I posted the thing below on the guy’s facebook wall. I doubt it will stay up. I’m not allowed to comment. Well, well. What kind of feminism is that? She has no problem going after other men, and collecting praise from women for the heroic efforts made. But a woman with complaints?

The guy chose to write a private comment to me on chat instead, telling me to “show respect”, or else… No negative comments made on her facebook wall. It would disrupt her image. “Have Some Respect”.

Or else.

How about: No more patriarchal oppressive bullshit. Or else. Or else I will just break down. Go mad. Hate the world. Or else. Orelse, was the name of a lovely child who knew nothing of Gender related power structures. Orelse was a happy child. She grew up, speaking freely without shame. She felt listened to. She felt loved, and How She Loved. The world was beautiful. Oppression was a thing of the past. Orelse was free – and she loved her freedom, and she shared her freedom in harmony, in understanding.
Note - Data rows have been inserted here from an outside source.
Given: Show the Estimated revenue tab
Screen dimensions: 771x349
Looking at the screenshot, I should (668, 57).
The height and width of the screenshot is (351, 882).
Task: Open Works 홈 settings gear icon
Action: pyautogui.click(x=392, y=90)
Orelse Never Had An Insane Day In Her Entire Life.

Not like me. The struggling feminist. Who can’t get any messages accross. Whose feelings mean nil and nothing. Whose “comrades” say: Only In Your Head.

Yes. And I wish we could live it. Not just think it. It’s all in my head. The beauty we could experience. But what I say with words, can not be made real. Orelse is a figment of my imagination. I live in a different world. I Never Had A Sane Day In My Entire Life.

This blog post is an Interlude following >> Hot Topic – Feminist Men #1. I recommend reading the comments to that blog post. In the comment section Orelse is far inside my mind. Nowhere to be found.

*** Feb 3, 2010. I figured there’s no stress in my life to do anything at all apart from quitting coffee drinking and dealing with whatever insecurities I have. So – after spending days and days of pointless arguing.. I will push this in the future, and do whatever seems sensible to me in order to get over all the disturbing shit i face on a daily basis. Sexism will never end, so it’s not as if there won’t be more of this shit coming my way. In other words: No stress. I’ll deal with this — Later.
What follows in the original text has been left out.